Learn the art of scuba diving.

A coastal vacation that includes snorkeling or scuba diving lessons provides a great opportunity to dive headfirst into the world of marine life. Gradually floating through a sea floor reef or cave system provides unparalleled access to the natural wonder of an ecosystem of underwater plant and animal life unlike any you can glimpse from the mountain trail or a kayak above water. It’s also a great way to learn about the human body’s dependence on oxygen and our innovative ways to provide it in harsh environments that cannot support our needs. Scuba diving is a wonderful experience that requires an adventurous spirit and responsibility, teaching valuable lessons in the process.

Consider a trip to historic battlefields.


The battlefields of the Civil and Revolutionary Wars are scattered all across the country as part of the National Park Service.
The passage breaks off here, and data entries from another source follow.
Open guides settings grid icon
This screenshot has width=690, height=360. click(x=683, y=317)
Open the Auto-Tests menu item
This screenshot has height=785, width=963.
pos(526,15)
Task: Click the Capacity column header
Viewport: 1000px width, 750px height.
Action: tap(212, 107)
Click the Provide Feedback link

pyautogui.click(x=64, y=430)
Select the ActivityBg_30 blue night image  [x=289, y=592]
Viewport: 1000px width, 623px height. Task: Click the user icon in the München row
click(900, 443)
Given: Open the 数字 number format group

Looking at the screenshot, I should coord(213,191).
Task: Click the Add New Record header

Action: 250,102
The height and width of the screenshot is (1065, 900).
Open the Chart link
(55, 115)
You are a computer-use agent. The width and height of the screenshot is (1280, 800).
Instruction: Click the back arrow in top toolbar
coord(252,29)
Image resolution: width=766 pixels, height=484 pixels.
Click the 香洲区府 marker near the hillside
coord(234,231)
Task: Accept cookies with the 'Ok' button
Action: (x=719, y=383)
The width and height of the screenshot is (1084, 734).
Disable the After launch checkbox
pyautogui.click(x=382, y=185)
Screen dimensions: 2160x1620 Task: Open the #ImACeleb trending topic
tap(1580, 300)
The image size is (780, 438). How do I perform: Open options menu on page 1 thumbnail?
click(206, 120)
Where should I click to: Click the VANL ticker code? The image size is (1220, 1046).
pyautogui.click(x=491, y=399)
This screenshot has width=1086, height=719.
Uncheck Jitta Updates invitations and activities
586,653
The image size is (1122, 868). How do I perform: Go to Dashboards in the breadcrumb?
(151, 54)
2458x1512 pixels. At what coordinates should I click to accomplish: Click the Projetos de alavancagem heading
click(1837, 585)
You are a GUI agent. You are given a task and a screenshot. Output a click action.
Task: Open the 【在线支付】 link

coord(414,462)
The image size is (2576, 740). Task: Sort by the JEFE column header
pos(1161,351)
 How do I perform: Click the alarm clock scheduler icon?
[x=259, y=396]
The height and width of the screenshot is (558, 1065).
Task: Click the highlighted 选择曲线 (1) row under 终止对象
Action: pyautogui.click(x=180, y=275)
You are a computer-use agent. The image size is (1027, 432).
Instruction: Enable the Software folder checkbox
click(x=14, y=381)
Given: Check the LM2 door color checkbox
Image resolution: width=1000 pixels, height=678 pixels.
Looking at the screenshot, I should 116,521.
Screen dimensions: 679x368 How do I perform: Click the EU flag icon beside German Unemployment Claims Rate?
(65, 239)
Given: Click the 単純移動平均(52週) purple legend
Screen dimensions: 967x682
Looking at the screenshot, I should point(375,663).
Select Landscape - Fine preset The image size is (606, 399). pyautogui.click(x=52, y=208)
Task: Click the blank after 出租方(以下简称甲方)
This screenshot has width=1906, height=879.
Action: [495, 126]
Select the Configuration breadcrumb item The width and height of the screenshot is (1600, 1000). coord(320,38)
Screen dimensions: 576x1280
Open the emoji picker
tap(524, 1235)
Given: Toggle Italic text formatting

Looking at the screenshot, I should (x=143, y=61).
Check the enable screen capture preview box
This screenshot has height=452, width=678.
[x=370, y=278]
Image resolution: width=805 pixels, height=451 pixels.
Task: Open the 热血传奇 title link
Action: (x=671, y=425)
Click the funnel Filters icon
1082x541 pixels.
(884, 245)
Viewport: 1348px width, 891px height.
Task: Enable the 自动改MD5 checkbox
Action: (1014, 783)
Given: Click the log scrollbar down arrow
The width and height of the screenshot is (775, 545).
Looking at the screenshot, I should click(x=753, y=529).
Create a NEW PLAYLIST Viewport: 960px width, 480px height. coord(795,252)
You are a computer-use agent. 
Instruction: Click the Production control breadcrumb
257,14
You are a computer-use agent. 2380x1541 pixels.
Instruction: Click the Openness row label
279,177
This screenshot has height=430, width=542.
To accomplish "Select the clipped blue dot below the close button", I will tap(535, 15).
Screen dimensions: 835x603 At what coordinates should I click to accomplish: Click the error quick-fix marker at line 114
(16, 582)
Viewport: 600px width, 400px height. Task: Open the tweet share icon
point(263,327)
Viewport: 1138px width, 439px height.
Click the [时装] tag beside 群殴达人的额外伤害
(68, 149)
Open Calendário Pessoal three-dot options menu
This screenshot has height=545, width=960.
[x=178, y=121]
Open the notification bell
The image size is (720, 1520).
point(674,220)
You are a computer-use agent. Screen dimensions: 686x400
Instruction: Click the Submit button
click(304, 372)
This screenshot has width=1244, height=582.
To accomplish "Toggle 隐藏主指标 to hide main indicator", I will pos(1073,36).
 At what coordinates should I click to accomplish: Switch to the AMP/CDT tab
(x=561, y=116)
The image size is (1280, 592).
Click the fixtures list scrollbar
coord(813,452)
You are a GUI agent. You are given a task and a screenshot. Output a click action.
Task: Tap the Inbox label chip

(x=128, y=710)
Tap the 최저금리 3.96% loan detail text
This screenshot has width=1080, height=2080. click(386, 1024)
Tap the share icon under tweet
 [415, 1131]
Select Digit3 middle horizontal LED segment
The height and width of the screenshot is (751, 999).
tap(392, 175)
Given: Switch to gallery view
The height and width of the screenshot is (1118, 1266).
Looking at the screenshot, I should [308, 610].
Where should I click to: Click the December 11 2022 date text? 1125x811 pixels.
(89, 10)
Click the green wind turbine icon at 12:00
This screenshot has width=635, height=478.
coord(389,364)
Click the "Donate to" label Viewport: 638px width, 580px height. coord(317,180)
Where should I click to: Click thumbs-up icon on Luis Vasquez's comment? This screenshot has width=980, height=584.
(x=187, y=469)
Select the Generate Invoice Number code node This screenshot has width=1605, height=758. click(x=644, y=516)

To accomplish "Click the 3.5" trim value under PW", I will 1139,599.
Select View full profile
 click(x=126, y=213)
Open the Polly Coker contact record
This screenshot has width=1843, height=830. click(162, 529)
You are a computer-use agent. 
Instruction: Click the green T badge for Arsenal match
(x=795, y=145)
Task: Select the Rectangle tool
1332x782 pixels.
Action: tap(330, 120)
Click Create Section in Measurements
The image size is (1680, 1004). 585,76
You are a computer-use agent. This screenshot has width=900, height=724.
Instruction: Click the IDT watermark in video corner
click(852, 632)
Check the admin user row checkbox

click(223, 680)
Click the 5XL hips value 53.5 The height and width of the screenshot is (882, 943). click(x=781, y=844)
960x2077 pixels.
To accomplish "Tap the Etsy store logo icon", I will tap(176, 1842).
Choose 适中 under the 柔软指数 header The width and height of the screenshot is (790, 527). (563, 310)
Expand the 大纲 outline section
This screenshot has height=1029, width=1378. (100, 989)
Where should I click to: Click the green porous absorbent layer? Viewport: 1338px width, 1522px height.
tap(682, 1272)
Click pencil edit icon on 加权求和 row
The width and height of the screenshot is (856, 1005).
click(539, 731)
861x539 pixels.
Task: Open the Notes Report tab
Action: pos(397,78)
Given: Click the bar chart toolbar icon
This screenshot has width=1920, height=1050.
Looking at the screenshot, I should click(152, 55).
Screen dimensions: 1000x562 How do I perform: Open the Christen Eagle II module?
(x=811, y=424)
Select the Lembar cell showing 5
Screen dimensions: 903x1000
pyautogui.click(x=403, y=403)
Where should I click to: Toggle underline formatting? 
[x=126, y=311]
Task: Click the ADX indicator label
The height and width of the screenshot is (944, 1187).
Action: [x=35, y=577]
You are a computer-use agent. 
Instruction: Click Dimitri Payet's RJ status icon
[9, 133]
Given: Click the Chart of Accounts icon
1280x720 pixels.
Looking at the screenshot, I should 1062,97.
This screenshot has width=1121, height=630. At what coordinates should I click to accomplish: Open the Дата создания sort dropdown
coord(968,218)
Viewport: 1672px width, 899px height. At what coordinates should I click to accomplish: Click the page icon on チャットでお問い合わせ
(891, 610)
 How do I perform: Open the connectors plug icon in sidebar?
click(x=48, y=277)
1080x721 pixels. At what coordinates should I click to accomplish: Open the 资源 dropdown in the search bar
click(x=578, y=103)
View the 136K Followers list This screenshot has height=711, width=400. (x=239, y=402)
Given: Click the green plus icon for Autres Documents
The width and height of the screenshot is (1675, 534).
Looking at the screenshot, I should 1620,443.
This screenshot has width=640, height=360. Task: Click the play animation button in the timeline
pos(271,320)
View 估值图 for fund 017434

They are incredible pieces of American history that can be used as massive open air classrooms to teach your children about the history of the nation and of the important social issues that drove two very different generations of Americans to war in the first place.

Plan a road trip with budgeting in mind.


A great lesson for new or soon to be drivers is the planning and execution of a road trip to visit sights in neighboring towns or states. Learning to budget for gas, pre-departure maintenance, and stops for food, sleep, and fun along the way can be a fantastic learning experience for teens as they prepare to leave the nest for college and learn to live on their own. A road trip gets your family out on a great vacation while imparting these essential lessons in self-sufficiency and planning.

Learn about other cultures.


Travel abroad for a great opportunity to immerse yourself and your family in another culture. Traveling to Quebec or Mexico provides the added advantage of interaction in another language for those studying French or Spanish in school. These can be great cultural experiences that expand your children's horizons while helping them to put those language skills to use in a real world setting.

Vacation doesn’t have to have a singular purpose. There are learning opportunities in the world all around us, you just have to be creative in your approach in order to take advantage of them.